The news: Infuriating confidential emails from late September detail last-minute attempts to fix Healthcare.gov, the online federal health insurance marketplace, and demonstrate government officials' awareness that the site was likely to fail.
Healthcare.gov couldn't handle a mere 500 concurrent users in testing just four days before the site's October 1 launch, even though peaks of 50,000 concurrent users were planned for — and peaks of 250,000 concurrent visits were realized.
The background: On September 27, Henry Chao, the deputy chief information officer of the Center for Medicare and Medicaid Services, attempted to solve the site's problems by delivering an admonition that reads, "I DO NOT WANT A REPEAT OF WHAT HAPPENED NEAR THE END OF DECEMBER 2005 WHERE MEDICARE.GOV HAD A MELTDOWN (THIS IS TO GET YOUR ATTENTION IF I DIDN'T HAVE IT ALREADY)."
Unfortunately, Chao's use of all-caps failed to solve the site's issues, though his strong words did have a certain Cassandra-like quality.

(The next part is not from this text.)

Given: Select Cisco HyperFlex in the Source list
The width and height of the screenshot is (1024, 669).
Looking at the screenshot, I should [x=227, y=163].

In its first day, Healthcare.gov received, "five times more users than had ever been on the Medicare.gov site at one time," according to the Chicago Tribune.
While developers bumped the site's bandwidth and attempted to address the threat of denial-of-service attacks, such measures were insufficient to cope with Healthcare.gov's inherent flaws. To his credit, David J. Nelson, who directs the Office for Information Services at the Centers for Medicare and Medicaid Services, seemed to understand that tacking on more servers couldn't solve the problem. Nelson stated that, "adding capacity to address bottlenecks … will likely be ineffective." One email pegs "load balancing, inefficient and defective code, and inefficient queries" as the site's core problems. Despite the clear software flaws, site contractors CGI and QSSI have gone out of their way to deflect blame for the problems.

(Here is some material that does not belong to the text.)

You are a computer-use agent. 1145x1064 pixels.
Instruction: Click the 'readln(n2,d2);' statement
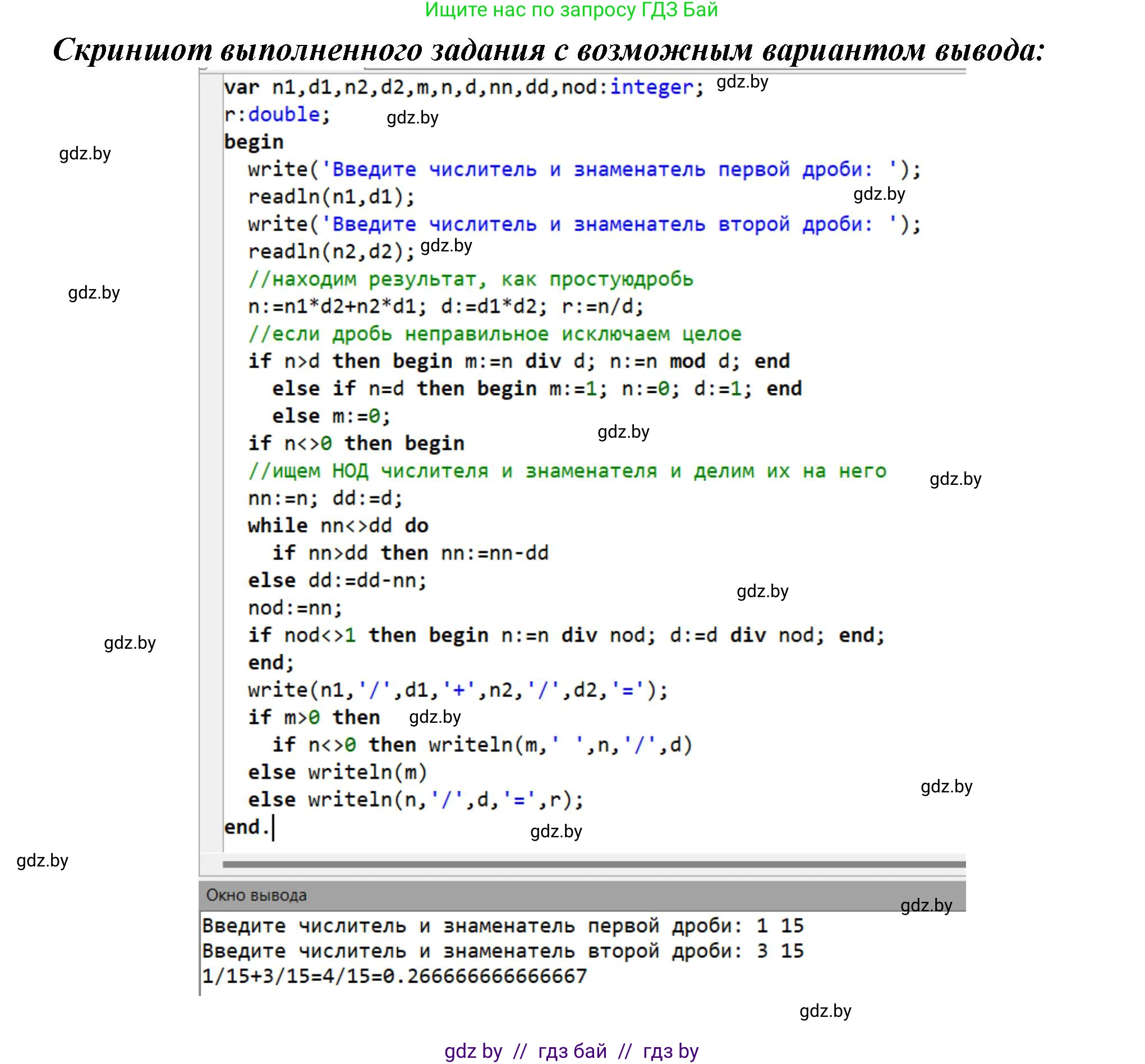[x=331, y=251]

The bigger picture: The panicked emails, released on Thursday by the House Energy and Commerce Committee as investigations into the Healthcare.gov's failure continue, highlight the federal mismanagement of the site's launch, and raise questions about why the site's massive performance issues and poor planning were not addressed far earlier — or, failing that, why the launch wasn't pushed back.
Notably, none of the emails released have a time stamp that falls far outside of normal business hours, pointing to the fact that while developers at entirely inconsequential iPhone app startups often work long hours on deadline, the officials working on the centerpiece of the Affordable Care act may not have been laboring around the clock to solve the site's fatal flaws.
Healthcare.gov is infamous for enrolling only six users on its first day, despite receiving 4.7 million visits, a rate that's ridiculously shy of the administration's stated goal of signing up 80% of the site's visitors. (Yep. Even at its best, the revamped site is expected to dissuade 20% of its users from enrolling.)
The Obama administration has pledged to render the site functional by the end of November, a deadline that's nigh upon us. However, hopes aren't exactly running high. According to one official, Healthcare.gov still falters at half of its planned capacity of 50,000 concurrent users. Meanwhile, on Tuesday, Chao told a House subcommittee that 30-40% of the site still hasn't been built, including the payment system planned for October 1 that's now vaguely slated to "come online over time" — even though payments for January coverage will begin December 15.